Quick one today, since I spent the weekend doing some cleaning and rearranging; including moving my computer and scanner. Still works, so here's one from Secret Origins #31, "The Secret Origin of the Justice Society of America" Written by Roy Thomas, pencils by Michael Bair, inks by Bob Downs.

Early in WWII, before America had even entered the war, President Roosevelt asks the Flash and Green Lantern to stop Hitler's invasion of England. They get their asses beat by Nazi robot "the Murder Machine," but Dr. Fate realizes what has happened and summons Hourman to help him save the heroes and stop the Valkyries Hitler unleashed with the Spear of Destiny! When that fight also goes badly, Fate brings in more help: the Sandman, Hawkman, the Atom, and the big gun he didn't think would come, the Spectre! Who destroys a Nazi fleet singlehandedly, because although he was a ghost, the Spectre was still an American, damn it. (He may hint at it a little there, but the Spectre's attachment to humanity would erode over time: here, he more or less as human as he would ever be.)

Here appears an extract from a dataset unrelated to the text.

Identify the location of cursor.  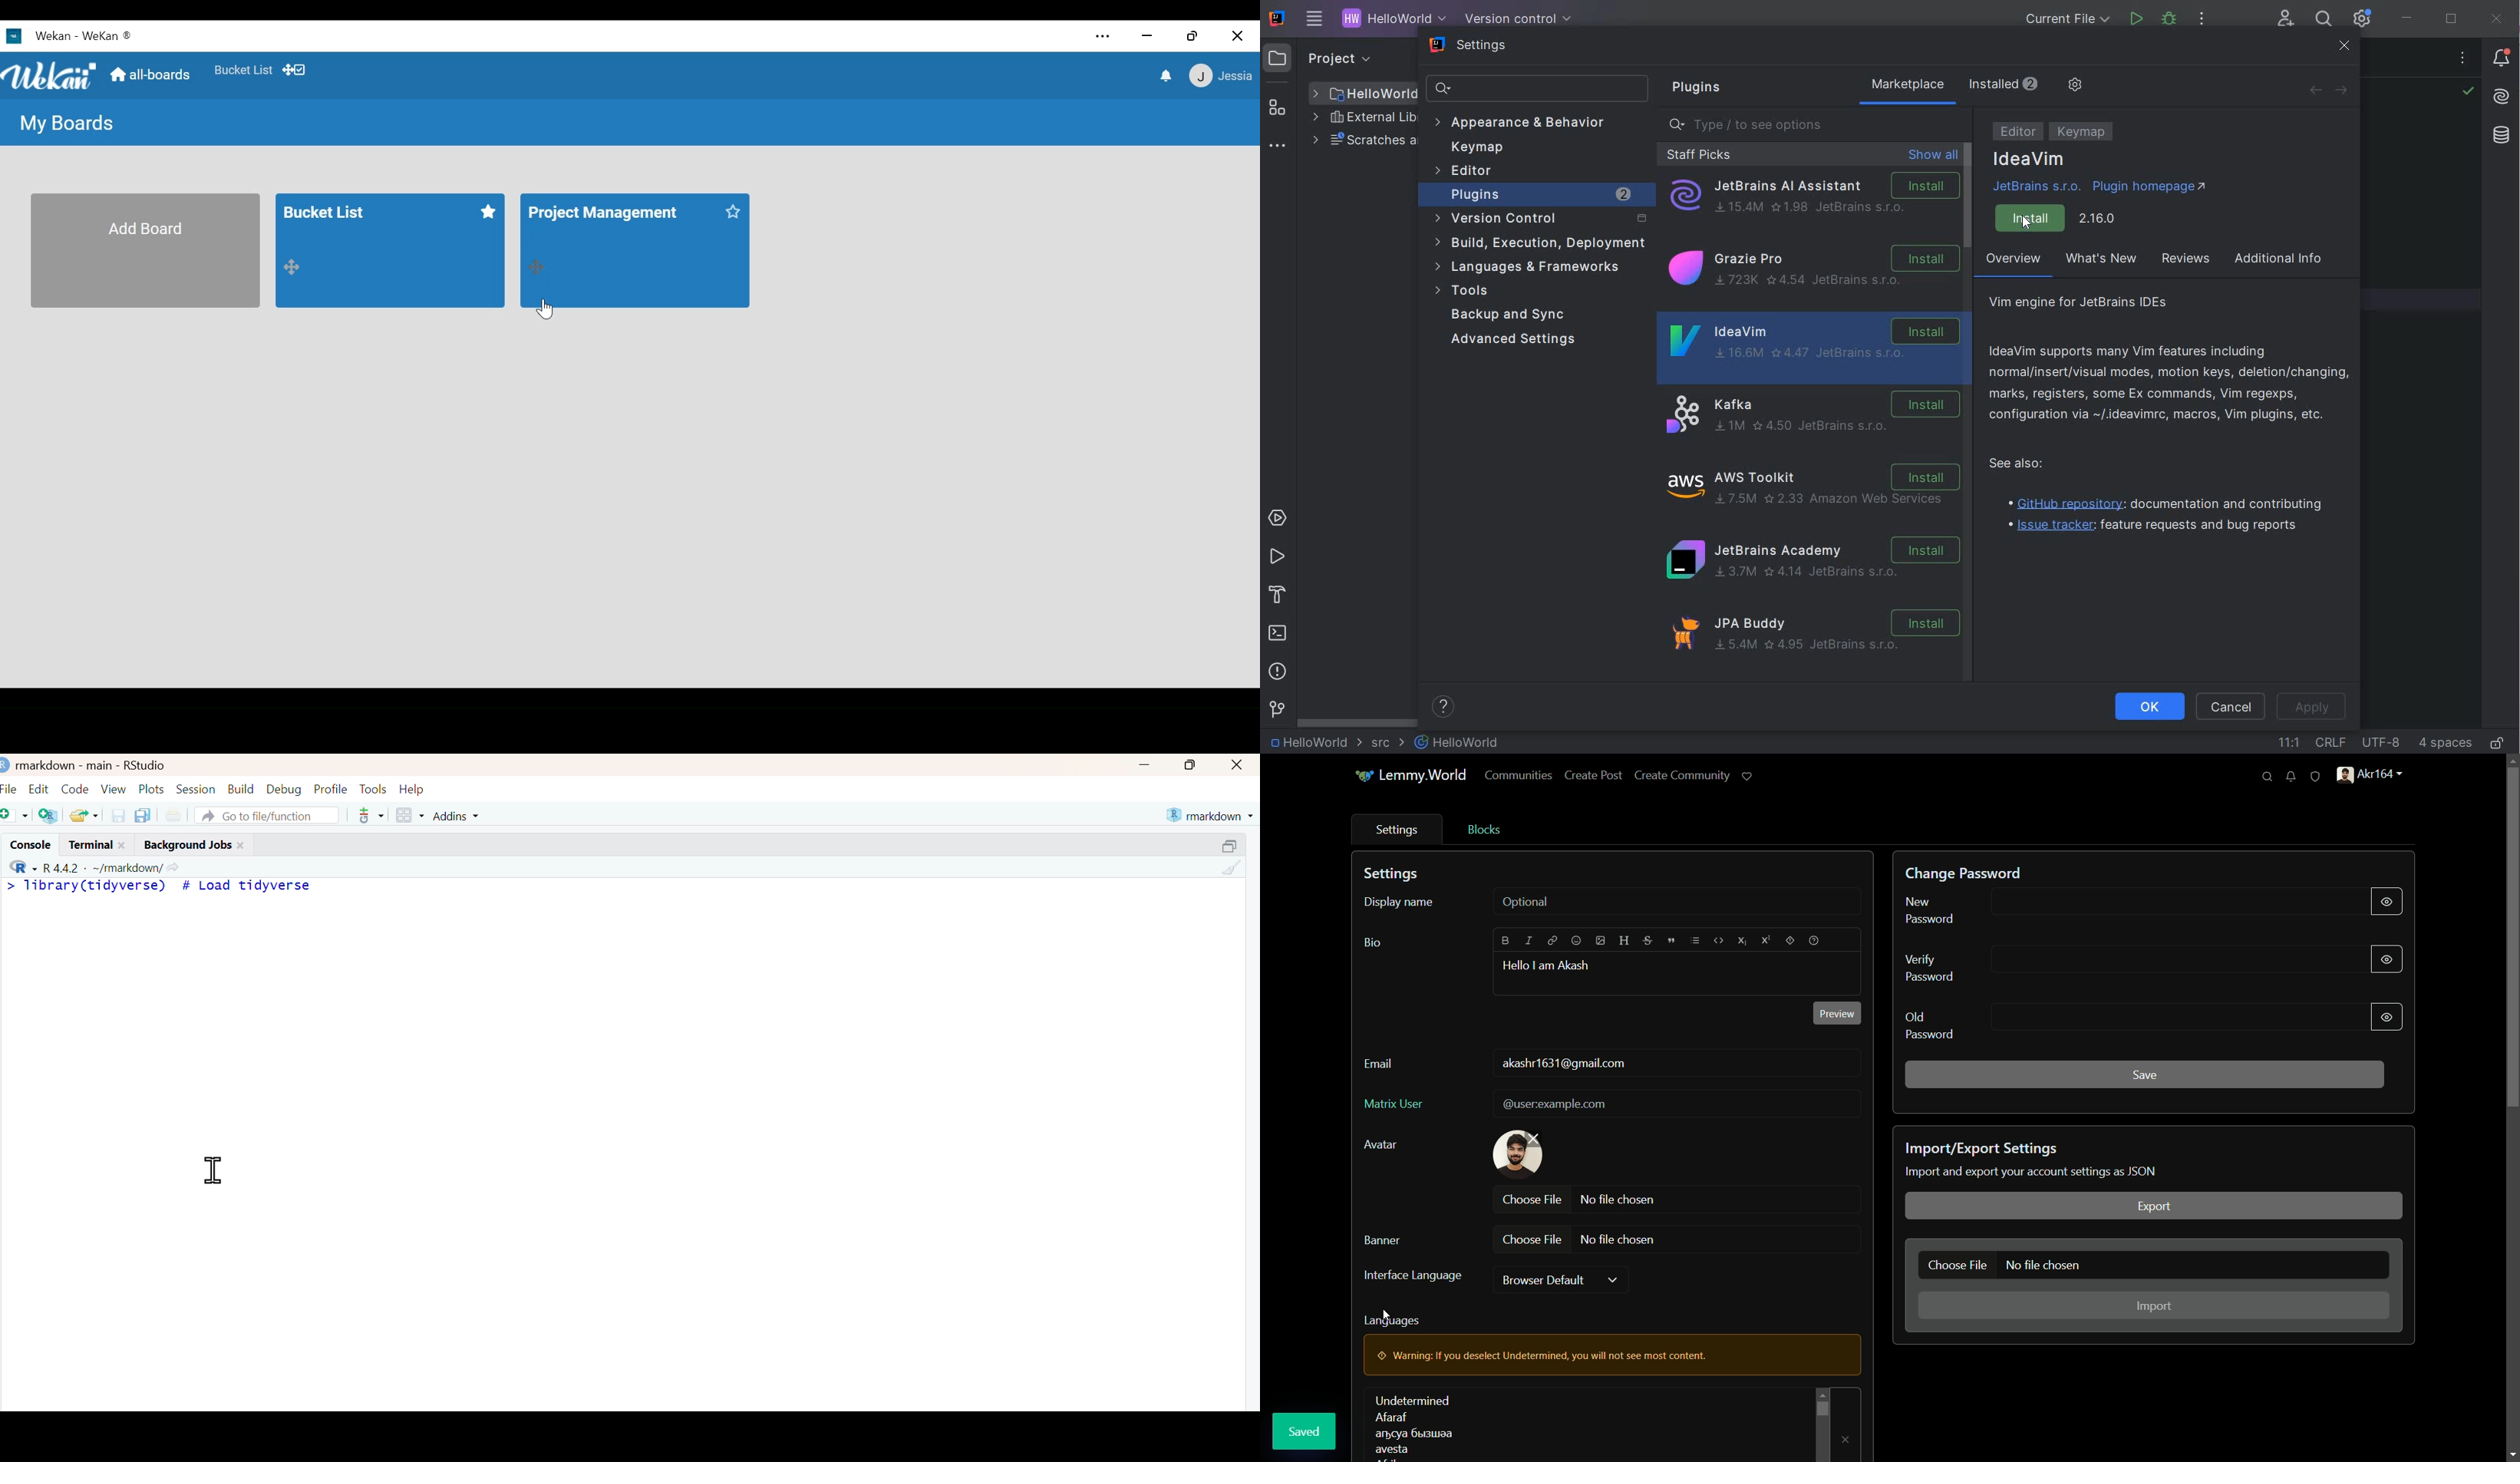
(1385, 1316).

Roy Thomas explains in an editorial at the end of the issue, that this story was to both revamp Paul Levitz's 1977 origin for the JSA, and adjust it for the Crisis, since Batman and Superman were no longer ever members of the JSA. Which was somewhat problematic, since in the original, Supes saves Roosevelt from a Valkyrie's spear. Here, although the Atom is stabbed trying to protect the President, Roosevelt is mortally wounded, and the Spectre has to bring him back from the afterlife...at a cost.